Sharjah Biennial Report: The Opening

Mar 21, 2013 7:50AM

It is easy to get lost in the labyrinthine passages, baking courtyards and rooftop terraces of the Sharjah Biennial, this year featuring over 100 artists and 42 newly commissioned works, many of which chart the cartography and choreography of space. But a visitor can delight in this sensation, approximating the feeling of surprise and danger, and be almost disappointed when oriented by a sign or obliging guide.

Curated by Yuko Hasegawa, “Re:emerge Towards a New Cultural Cartography” takes on the theme of public space and utilizes the historic sites of the small Emirate. Although the show may sentimentalize Islamic medinas—where, Hasegawa genuflects, “water, greenery and sunlight [created] an analogy with paradise . . . a plane of experience and experimentation—an arena for learning and critical thinking”—the artworks are guided by a pragmatic spirit. If an argument is being made, it is that the priorities of the artist and the architect are the same. The works thrive at the happy intersection of art and social life, all the while safely bypassing confrontational or explicit critiques.

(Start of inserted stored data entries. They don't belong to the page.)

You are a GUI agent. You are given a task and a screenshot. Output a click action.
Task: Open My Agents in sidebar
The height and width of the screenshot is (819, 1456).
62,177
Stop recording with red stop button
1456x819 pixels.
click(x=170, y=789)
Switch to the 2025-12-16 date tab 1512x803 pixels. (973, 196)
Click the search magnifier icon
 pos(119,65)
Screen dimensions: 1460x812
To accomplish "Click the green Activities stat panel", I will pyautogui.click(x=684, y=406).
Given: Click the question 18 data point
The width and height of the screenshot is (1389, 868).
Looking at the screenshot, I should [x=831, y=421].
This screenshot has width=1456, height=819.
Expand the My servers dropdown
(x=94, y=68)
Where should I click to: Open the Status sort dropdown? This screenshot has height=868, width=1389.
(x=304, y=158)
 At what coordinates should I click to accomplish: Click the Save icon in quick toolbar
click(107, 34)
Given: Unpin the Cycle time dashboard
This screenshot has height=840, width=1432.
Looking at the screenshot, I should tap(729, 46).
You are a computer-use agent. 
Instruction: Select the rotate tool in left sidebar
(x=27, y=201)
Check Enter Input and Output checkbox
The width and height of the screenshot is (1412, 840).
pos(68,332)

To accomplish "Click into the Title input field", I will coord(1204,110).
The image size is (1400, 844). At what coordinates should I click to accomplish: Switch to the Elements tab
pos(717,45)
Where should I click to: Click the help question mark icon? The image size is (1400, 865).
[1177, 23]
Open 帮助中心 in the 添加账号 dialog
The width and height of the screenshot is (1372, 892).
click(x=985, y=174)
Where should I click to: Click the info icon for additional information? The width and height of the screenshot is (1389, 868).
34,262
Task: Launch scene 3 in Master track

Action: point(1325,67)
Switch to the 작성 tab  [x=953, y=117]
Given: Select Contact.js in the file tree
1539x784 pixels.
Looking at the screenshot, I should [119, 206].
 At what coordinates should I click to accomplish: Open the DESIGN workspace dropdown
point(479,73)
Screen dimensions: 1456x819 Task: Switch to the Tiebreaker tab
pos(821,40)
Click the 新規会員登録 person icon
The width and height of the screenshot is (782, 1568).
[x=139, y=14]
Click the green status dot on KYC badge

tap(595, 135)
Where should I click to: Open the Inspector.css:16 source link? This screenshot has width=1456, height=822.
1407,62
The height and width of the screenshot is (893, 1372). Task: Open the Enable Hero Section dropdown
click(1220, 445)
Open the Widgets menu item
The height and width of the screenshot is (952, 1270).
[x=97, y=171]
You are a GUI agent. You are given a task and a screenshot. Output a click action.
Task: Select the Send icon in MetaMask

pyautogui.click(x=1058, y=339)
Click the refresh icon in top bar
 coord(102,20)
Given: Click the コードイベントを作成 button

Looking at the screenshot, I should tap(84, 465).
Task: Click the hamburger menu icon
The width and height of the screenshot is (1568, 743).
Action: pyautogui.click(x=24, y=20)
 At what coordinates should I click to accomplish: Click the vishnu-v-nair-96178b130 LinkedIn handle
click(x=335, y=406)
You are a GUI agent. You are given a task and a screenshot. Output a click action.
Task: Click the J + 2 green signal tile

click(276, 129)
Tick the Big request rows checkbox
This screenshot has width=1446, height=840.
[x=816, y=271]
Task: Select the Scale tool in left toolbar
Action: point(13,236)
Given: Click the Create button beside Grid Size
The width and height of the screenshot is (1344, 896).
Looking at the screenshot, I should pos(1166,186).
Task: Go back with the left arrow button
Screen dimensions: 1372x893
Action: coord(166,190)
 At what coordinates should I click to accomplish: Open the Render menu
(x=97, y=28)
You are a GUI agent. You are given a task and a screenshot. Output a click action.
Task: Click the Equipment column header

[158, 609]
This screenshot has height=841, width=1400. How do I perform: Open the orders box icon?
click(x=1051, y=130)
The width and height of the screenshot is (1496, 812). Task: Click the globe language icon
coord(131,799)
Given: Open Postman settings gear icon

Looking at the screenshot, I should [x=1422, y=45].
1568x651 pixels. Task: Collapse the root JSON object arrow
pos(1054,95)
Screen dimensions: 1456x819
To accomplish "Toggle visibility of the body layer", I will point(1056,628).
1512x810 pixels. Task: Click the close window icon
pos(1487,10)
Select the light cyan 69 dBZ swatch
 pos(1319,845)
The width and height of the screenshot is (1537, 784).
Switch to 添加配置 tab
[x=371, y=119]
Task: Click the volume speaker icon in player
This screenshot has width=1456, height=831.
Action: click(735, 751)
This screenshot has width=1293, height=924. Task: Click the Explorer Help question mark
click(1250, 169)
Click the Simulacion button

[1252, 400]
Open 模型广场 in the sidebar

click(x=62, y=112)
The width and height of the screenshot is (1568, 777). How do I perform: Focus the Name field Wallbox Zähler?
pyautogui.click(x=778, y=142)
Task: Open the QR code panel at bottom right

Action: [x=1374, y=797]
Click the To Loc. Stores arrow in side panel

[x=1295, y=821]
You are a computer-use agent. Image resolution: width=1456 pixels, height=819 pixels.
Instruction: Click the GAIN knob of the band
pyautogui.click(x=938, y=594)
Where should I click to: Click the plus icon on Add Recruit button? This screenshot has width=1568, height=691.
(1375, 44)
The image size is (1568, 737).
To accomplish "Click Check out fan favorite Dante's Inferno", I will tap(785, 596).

Indeed, although Hasegawa looks to the past—evoking Arabian nights spent sleeping on cool rooftops and footnoting 13th-century accounts of peripatetic scholars—the theme inevitably brings to mind more recent history. After all, public space, particularly censorship within its confines, became the accidental subject of the Biennial’s last edition when two works were removed. An installation by the Algerian artist Mustapha Benfodil that included texts with graphic accounts of rape resulted in the dismissal of the director of the Sharjah Art Foundation Jack Persekian. In addition, the film Plot for a Biennial (2011), commissioned from American artist Cavah Zahedi, was dropped before the event’s opening, purportedly for disrespecting Islam.

The theme of this year’s biennial, though suggestive of such issues, is not aggressively corrective or retrospective, and the artworks, on the whole, are luxuriously mild.